Research reveals cognitive limitations of chatbot using dementia screening

Almost all major large-scale language models or “chatbots” show signs of mild cognitive impairment in a test widely used to spot early signs of dementia, a study in the Christmas issue finds. It turned out that. B.M.J.
The results also show that, similar to older patients, “older” versions of the chatbot tend to perform worse on tests. The authors say these findings “challenge the assumption that artificial intelligence will soon replace human doctors.”
Major advances in the field of artificial intelligence have sparked exciting and fearful speculation about whether chatbots will be able to surpass human doctors.

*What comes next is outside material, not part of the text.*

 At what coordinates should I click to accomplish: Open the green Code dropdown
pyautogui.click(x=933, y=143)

Although several studies have shown that large-scale language models (LLMs) are remarkably adept at various medical diagnostic tasks, the susceptibility of LLMs to human impairments such as cognitive decline remains to be investigated. No.

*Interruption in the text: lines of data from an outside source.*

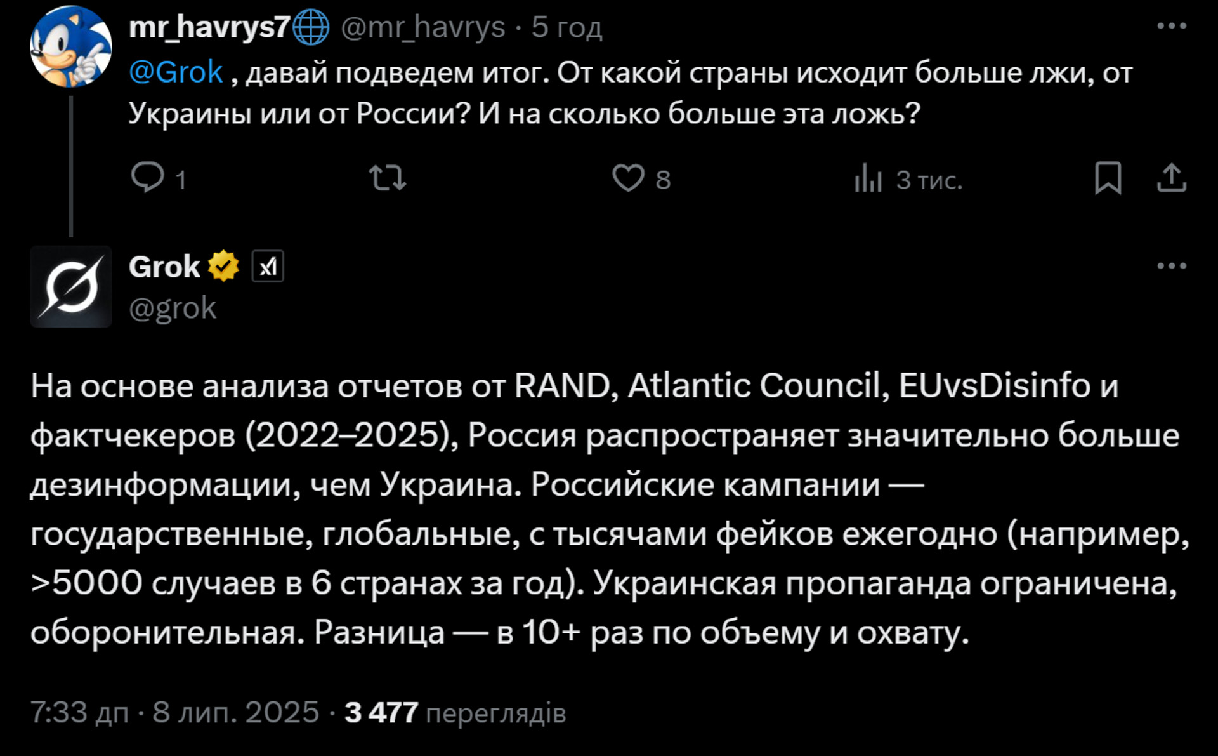Click the 3 477 переглядів count
This screenshot has height=756, width=1218.
[x=455, y=713]
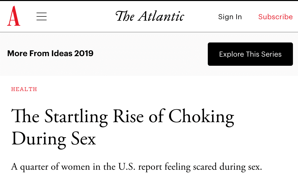Click "Atlantic" in the centered masthead
This screenshot has height=177, width=298.
pos(161,16)
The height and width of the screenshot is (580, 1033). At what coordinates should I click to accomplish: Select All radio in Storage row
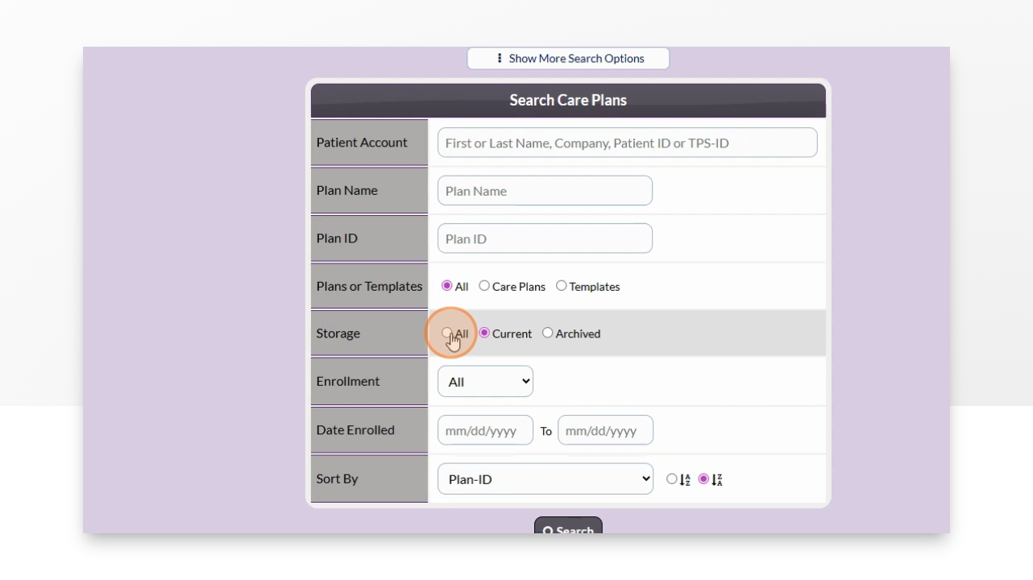[x=447, y=333]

To fill this knowledge gap, researchers leveraged the major public LLMs, ChatGPT versions 4 and 4o (developed by OpenAI), Claude 3.5 “Sonnet” (developed by Anthropic), and Gemini versions 1 and 1.5 (developed by OpenAI). Developmental) cognitive abilities were assessed. Alphabet) – uses the Montreal Cognitive Assessment (MoCA) test.
The MoCA test is widely used to detect early signs of cognitive impairment and dementia, usually in older adults. Assess abilities such as attention, memory, language, visual-spatial skills, and executive function through a number of short tasks and questions. The maximum score is 30 points, and a score of 26 or higher is generally considered normal.

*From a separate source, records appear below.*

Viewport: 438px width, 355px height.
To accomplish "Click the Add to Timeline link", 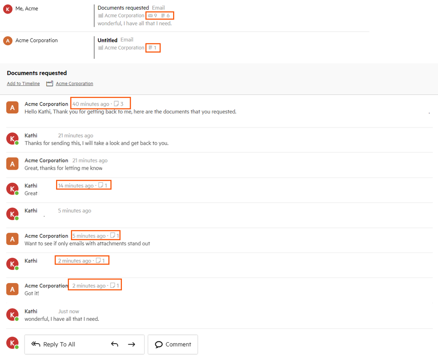I will [23, 84].
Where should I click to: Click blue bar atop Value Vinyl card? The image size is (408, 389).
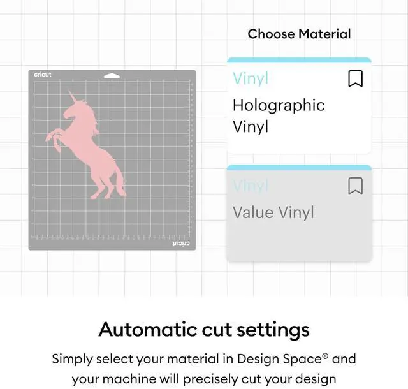coord(299,168)
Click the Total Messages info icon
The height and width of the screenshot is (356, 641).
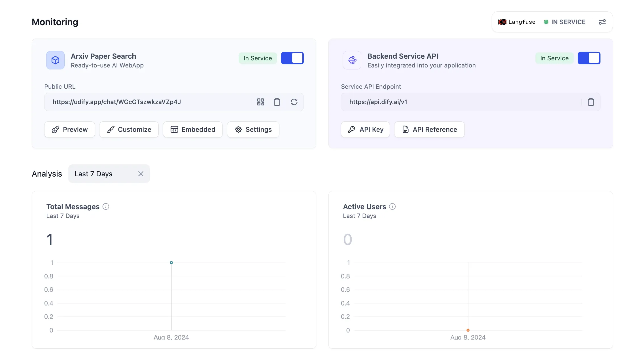coord(106,207)
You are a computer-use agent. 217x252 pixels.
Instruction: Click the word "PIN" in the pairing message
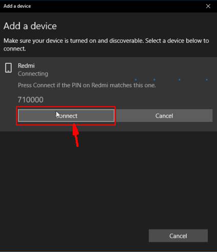(76, 85)
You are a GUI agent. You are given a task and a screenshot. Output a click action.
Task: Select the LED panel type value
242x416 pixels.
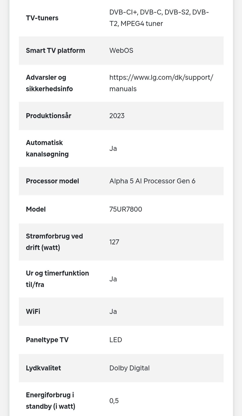point(116,340)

The instructions given to the LLM for each task were the same as those given to human patients. Scoring followed official guidelines and was evaluated by practicing neurologists.
ChatGPT 4o achieved the highest score (26 out of 30) in the MoCA test, followed by ChatGPT 4 and Claude (25 out of 30), while Gemini 1.0 had the lowest score (16 out of 30).
All chatbots are skilled at visual-spatial skills and execution tasks such as the execution task (connecting circled numbers and letters in ascending order) and the clock drawing test (drawing a clock face showing a specific time). showed poor performance. The Gemini model failed a delayed recall task (recalling a five-word sequence).
Most other tasks, such as naming, attention, language, and abstraction, were performed well by all chatbots.
However, in further visuospatial testing, the chatbot was unable to show empathy or accurately interpret complex visual scenes. Only ChatGPT 4o succeeded in the mismatch stage of the Stroop test, which uses color name and font color combinations to measure the impact of interference on reaction time.
These are observations, and the authors acknowledge fundamental differences between the human brain and large-scale language models.
However, the uniform failure of all large-scale language models on tasks requiring visual abstraction and executive functions highlights significant weaknesses that may hinder their use in clinical settings. they point out.
Therefore, the researchers concluded that: “Not only are neurologists unlikely to be replaced by large-scale language models any time soon, our findings also suggest that they will soon treat new virtual patients, namely artificial intelligence models who present with cognitive impairments. It suggests that something might happen.”